When I left home for university in Berkeley, Calif., I forgot much about my former life and why I had never felt like an American, as well as much of the spiritual paraphernalia around what it meant to be Jewish. I was living a secular life with few friends who were members of the tribe. Sojourns into academia also landed me in states like Idaho, where I never ran into other Jews; subsequently, the effect of that was a foreseeable further distancing from the religious practices I had experienced as a babe-in-arms. Fate delivered a husband to me, and eventually, a son who returned me to a Jewish life. I remember the moment when he came home from Hebrew school and told me excitedly about how the placement of challah under a cover and over the Shabbat tablecloth recreates the miracle of the manna the Israelites ate every day following the exodus from Egypt. He enthusiastically went on to say that the rich, eggy, yeast-leavened bread that is usually braided or twisted before baking is placed between the challah board and the challah cover to resemble the manna that was encased between layers of dew that preserved its freshness.

No one in my past had ever provided this kind of information, and suddenly, I had the sense of using an object (challah) to connect me to my larger Jewish family. This bread actually meant something to someone who was latterly impervious to those meanings. This was an emotional terrain I had left far behind, but one I was willing to begin to traverse anew. I could share the journey of becoming a better and more informed Jew with my voluble offspring.
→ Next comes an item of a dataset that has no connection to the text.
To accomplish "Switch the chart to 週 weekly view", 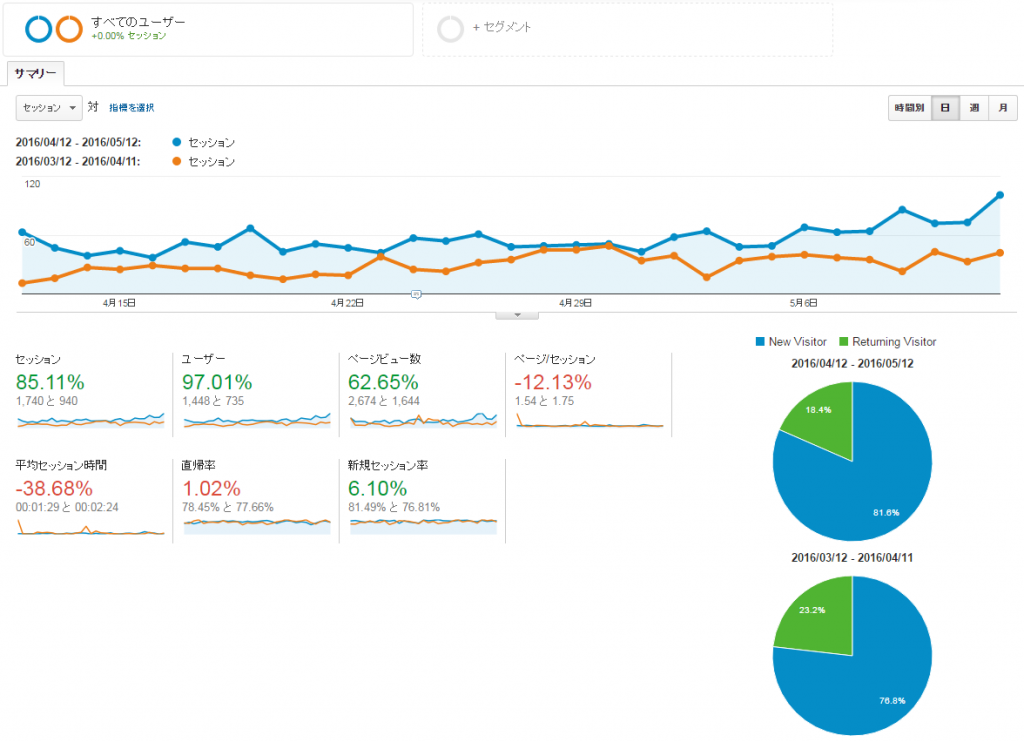I will [974, 108].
In 2016, my boy and I moved to Greensboro, N.C., so he could pursue graduate studies and his dream of becoming a Civil War historian. We were fortunate to have a good bakery within walking distance, one that made challahs every Friday. Each week a challah would rest on our table as we welcomed in the holiday.

Several months ago, while looking for anI was startled to see challah covers featured on the website item on Etsy, I was startled to see challah covers featured on the website. Apparently, a woman (with what seemed to be a Jewish surname) in Pittsboro, N.C., was making them. I decided to buy one, and its appearance would lend the intended decorative and ceremonial aspect to the set table. After placing the order, I read some essays on the Internet and learned that the challah cover (which can be made of any fabric, even paper) is not only symbolic, but holds a halachic function When I finally received the beautiful, ornate and machine-embroidered cover, the experience somehow propelled me into joining the synagogue in my new city. I was no longer a Jew simply by having been born to Jewish parents but by moving that legacy into action. And my child was the instigator.
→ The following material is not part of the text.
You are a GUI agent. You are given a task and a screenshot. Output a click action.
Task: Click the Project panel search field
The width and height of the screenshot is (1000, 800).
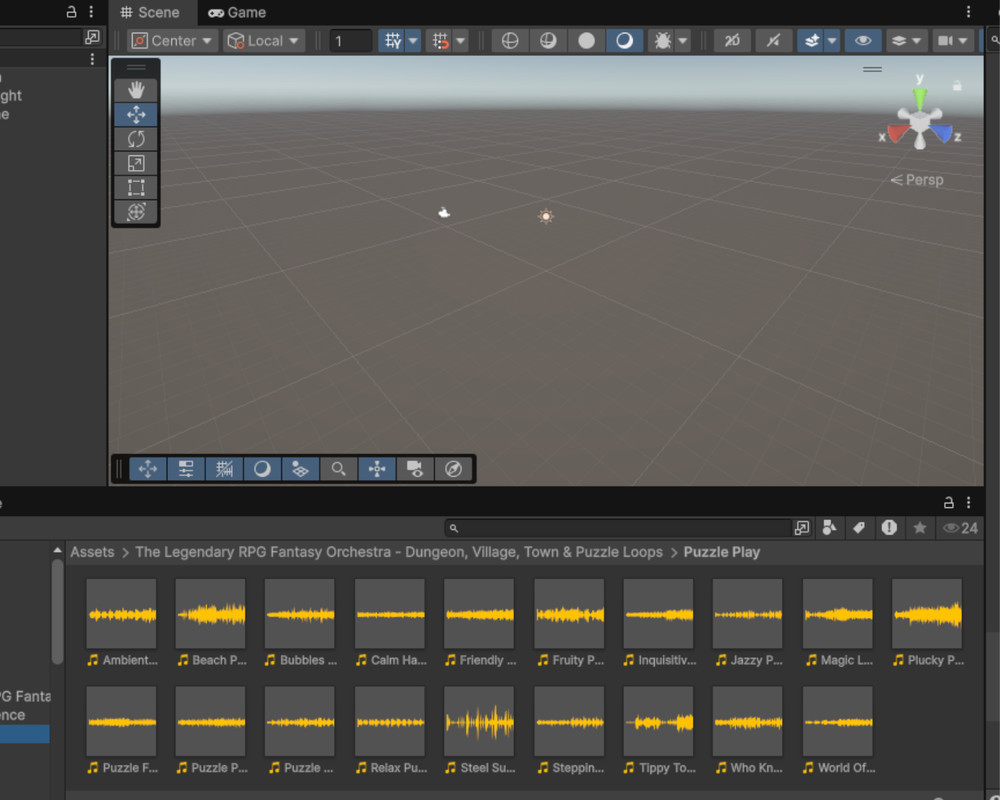[620, 528]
The present life of this challah cover is more than simply lying atop the soon-to-be consumed challah on a Friday night. It takes me back to the challah covers of my youth, particularly to the one that my German grandmother made out of a rarefied linen cloth. It is a way of reconstituting personal history and sharing this as my son takes on the significances of becoming a Jewish man. It is a reminder of my heritage and the pride that I can take in that. The icing on the cake is that a Jewish woman in a very small town in North Carolina was moved to create the challah covers and market them to the public at large, and I decided to forge a bond between us by purchasing one. I only know her name and the fact that she is a textile artist, but the threads of the tapestry between us are now shared in an acknowledgement of a common community and history.

I treasure this artifact because it will always remind me of the second chance I took of creating a new life in the Tar Heel State, and is—as we used to say in graduate school—the objective correlative of translating the relocation impulse into a final home.